**Brief**.
All entries must be set down once more, precisely as given.

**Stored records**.
====================

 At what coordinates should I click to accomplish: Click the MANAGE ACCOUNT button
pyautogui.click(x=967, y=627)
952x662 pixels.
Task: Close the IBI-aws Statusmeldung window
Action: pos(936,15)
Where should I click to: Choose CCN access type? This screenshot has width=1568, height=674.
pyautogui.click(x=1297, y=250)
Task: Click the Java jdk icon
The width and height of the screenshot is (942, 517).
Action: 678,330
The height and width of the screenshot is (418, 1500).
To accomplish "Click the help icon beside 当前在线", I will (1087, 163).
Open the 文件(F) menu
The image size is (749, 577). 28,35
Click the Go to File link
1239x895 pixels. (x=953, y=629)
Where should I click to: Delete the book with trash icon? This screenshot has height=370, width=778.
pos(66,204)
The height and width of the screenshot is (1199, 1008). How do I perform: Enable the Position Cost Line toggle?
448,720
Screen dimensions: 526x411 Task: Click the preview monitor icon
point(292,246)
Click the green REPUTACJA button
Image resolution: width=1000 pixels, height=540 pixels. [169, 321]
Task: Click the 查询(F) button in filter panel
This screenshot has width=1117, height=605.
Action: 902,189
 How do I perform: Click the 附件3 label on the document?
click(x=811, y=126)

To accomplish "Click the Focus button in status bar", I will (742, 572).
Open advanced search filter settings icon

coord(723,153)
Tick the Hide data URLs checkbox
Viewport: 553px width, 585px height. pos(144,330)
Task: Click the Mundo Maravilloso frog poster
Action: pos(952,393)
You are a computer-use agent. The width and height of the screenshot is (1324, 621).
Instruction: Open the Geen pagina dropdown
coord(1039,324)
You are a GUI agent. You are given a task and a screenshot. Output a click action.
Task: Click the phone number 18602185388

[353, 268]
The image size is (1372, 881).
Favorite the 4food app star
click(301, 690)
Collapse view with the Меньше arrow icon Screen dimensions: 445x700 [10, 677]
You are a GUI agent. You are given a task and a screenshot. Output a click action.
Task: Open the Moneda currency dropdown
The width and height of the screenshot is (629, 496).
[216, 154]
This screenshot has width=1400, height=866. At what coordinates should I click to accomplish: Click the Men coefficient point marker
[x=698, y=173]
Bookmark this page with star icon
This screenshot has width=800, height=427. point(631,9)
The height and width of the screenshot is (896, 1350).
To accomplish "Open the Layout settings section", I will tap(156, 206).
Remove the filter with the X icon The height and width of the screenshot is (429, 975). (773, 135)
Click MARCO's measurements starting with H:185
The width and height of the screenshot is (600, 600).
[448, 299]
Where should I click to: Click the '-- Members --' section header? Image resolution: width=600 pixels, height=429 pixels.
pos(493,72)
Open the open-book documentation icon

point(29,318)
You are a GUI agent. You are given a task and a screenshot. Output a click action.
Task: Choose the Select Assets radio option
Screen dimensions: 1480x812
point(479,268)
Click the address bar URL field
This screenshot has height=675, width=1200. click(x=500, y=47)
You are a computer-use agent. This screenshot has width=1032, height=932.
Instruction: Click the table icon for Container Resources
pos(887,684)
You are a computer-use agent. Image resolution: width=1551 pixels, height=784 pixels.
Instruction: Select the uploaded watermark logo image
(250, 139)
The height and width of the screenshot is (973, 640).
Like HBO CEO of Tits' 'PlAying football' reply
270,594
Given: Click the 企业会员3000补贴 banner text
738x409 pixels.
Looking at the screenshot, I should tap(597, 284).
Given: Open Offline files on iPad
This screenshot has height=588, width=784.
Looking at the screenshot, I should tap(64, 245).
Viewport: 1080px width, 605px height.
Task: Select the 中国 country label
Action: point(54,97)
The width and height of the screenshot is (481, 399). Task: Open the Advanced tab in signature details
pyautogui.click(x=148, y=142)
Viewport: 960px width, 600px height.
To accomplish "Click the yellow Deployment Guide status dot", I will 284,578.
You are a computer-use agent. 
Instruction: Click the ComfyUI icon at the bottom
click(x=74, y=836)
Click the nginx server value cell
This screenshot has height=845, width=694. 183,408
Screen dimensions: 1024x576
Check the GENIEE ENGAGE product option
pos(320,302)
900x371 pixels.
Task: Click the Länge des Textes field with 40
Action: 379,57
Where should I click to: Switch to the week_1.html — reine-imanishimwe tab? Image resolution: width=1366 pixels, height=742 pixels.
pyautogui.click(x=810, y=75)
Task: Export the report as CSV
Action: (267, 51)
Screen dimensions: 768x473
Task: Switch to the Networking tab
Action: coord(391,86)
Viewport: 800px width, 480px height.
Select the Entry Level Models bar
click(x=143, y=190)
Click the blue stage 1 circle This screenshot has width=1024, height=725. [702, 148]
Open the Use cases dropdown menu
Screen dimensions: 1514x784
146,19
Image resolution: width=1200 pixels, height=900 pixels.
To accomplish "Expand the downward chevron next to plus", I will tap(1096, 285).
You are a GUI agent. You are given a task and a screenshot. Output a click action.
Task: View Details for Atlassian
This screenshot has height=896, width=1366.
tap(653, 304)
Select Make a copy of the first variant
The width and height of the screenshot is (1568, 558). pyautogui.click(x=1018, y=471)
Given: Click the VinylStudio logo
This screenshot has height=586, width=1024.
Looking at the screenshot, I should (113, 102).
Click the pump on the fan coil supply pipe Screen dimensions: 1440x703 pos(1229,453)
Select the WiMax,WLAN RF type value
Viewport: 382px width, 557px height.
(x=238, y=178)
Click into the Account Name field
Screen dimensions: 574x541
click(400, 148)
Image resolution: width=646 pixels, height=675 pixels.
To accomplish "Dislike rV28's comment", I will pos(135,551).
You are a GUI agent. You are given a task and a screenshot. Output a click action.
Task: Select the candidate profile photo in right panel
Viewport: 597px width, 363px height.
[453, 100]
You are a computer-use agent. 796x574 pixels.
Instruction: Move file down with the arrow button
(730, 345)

====================

**Reply to the task**.
 At what coordinates should I click to accomplish: Click the MANAGE ACCOUNT button
pyautogui.click(x=967, y=627)
952x662 pixels.
Task: Close the IBI-aws Statusmeldung window
Action: pos(936,15)
Where should I click to: Choose CCN access type? This screenshot has width=1568, height=674.
pyautogui.click(x=1297, y=250)
Task: Click the Java jdk icon
The width and height of the screenshot is (942, 517).
Action: 678,330
The height and width of the screenshot is (418, 1500).
To accomplish "Click the help icon beside 当前在线", I will (1087, 163).
Open the 文件(F) menu
The image size is (749, 577). 28,35
Click the Go to File link
1239x895 pixels. (x=953, y=629)
Where should I click to: Delete the book with trash icon? This screenshot has height=370, width=778.
pos(66,204)
The height and width of the screenshot is (1199, 1008). How do I perform: Enable the Position Cost Line toggle?
448,720
Screen dimensions: 526x411 Task: Click the preview monitor icon
point(292,246)
Click the green REPUTACJA button
Image resolution: width=1000 pixels, height=540 pixels. [169, 321]
Task: Click the 查询(F) button in filter panel
This screenshot has width=1117, height=605.
Action: 902,189
 How do I perform: Click the 附件3 label on the document?
click(x=811, y=126)

To accomplish "Click the Focus button in status bar", I will (742, 572).
Open advanced search filter settings icon

coord(723,153)
Tick the Hide data URLs checkbox
Viewport: 553px width, 585px height. pos(144,330)
Task: Click the Mundo Maravilloso frog poster
Action: pos(952,393)
You are a computer-use agent. The width and height of the screenshot is (1324, 621).
Instruction: Open the Geen pagina dropdown
coord(1039,324)
You are a GUI agent. You are given a task and a screenshot. Output a click action.
Task: Click the phone number 18602185388

[353, 268]
The image size is (1372, 881).
Favorite the 4food app star
click(301, 690)
Collapse view with the Меньше arrow icon Screen dimensions: 445x700 [10, 677]
You are a GUI agent. You are given a task and a screenshot. Output a click action.
Task: Open the Moneda currency dropdown
The width and height of the screenshot is (629, 496).
[216, 154]
This screenshot has width=1400, height=866. At what coordinates should I click to accomplish: Click the Men coefficient point marker
[x=698, y=173]
Bookmark this page with star icon
This screenshot has width=800, height=427. point(631,9)
The height and width of the screenshot is (896, 1350).
To accomplish "Open the Layout settings section", I will tap(156, 206).
Remove the filter with the X icon The height and width of the screenshot is (429, 975). (773, 135)
Click MARCO's measurements starting with H:185
The width and height of the screenshot is (600, 600).
[448, 299]
Where should I click to: Click the '-- Members --' section header? Image resolution: width=600 pixels, height=429 pixels.
pos(493,72)
Open the open-book documentation icon

point(29,318)
You are a GUI agent. You are given a task and a screenshot. Output a click action.
Task: Choose the Select Assets radio option
Screen dimensions: 1480x812
point(479,268)
Click the address bar URL field
This screenshot has height=675, width=1200. click(x=500, y=47)
You are a computer-use agent. This screenshot has width=1032, height=932.
Instruction: Click the table icon for Container Resources
pos(887,684)
You are a computer-use agent. Image resolution: width=1551 pixels, height=784 pixels.
Instruction: Select the uploaded watermark logo image
(250, 139)
The height and width of the screenshot is (973, 640).
Like HBO CEO of Tits' 'PlAying football' reply
270,594
Given: Click the 企业会员3000补贴 banner text
738x409 pixels.
Looking at the screenshot, I should tap(597, 284).
Given: Open Offline files on iPad
This screenshot has height=588, width=784.
Looking at the screenshot, I should tap(64, 245).
Viewport: 1080px width, 605px height.
Task: Select the 中国 country label
Action: point(54,97)
The width and height of the screenshot is (481, 399). Task: Open the Advanced tab in signature details
pyautogui.click(x=148, y=142)
Viewport: 960px width, 600px height.
To accomplish "Click the yellow Deployment Guide status dot", I will 284,578.
You are a computer-use agent. 
Instruction: Click the ComfyUI icon at the bottom
click(x=74, y=836)
Click the nginx server value cell
This screenshot has height=845, width=694. 183,408
Screen dimensions: 1024x576
Check the GENIEE ENGAGE product option
pos(320,302)
900x371 pixels.
Task: Click the Länge des Textes field with 40
Action: 379,57
Where should I click to: Switch to the week_1.html — reine-imanishimwe tab? Image resolution: width=1366 pixels, height=742 pixels.
pyautogui.click(x=810, y=75)
Task: Export the report as CSV
Action: (267, 51)
Screen dimensions: 768x473
Task: Switch to the Networking tab
Action: coord(391,86)
Viewport: 800px width, 480px height.
Select the Entry Level Models bar
click(x=143, y=190)
Click the blue stage 1 circle This screenshot has width=1024, height=725. [702, 148]
Open the Use cases dropdown menu
Screen dimensions: 1514x784
146,19
Image resolution: width=1200 pixels, height=900 pixels.
To accomplish "Expand the downward chevron next to plus", I will tap(1096, 285).
You are a GUI agent. You are given a task and a screenshot. Output a click action.
Task: View Details for Atlassian
This screenshot has height=896, width=1366.
tap(653, 304)
Select Make a copy of the first variant
The width and height of the screenshot is (1568, 558). pyautogui.click(x=1018, y=471)
Given: Click the VinylStudio logo
This screenshot has height=586, width=1024.
Looking at the screenshot, I should (113, 102).
Click the pump on the fan coil supply pipe Screen dimensions: 1440x703 pos(1229,453)
Select the WiMax,WLAN RF type value
Viewport: 382px width, 557px height.
(x=238, y=178)
Click into the Account Name field
Screen dimensions: 574x541
click(400, 148)
Image resolution: width=646 pixels, height=675 pixels.
To accomplish "Dislike rV28's comment", I will pos(135,551).
You are a GUI agent. You are given a task and a screenshot. Output a click action.
Task: Select the candidate profile photo in right panel
Viewport: 597px width, 363px height.
[453, 100]
You are a computer-use agent. 796x574 pixels.
Instruction: Move file down with the arrow button
(730, 345)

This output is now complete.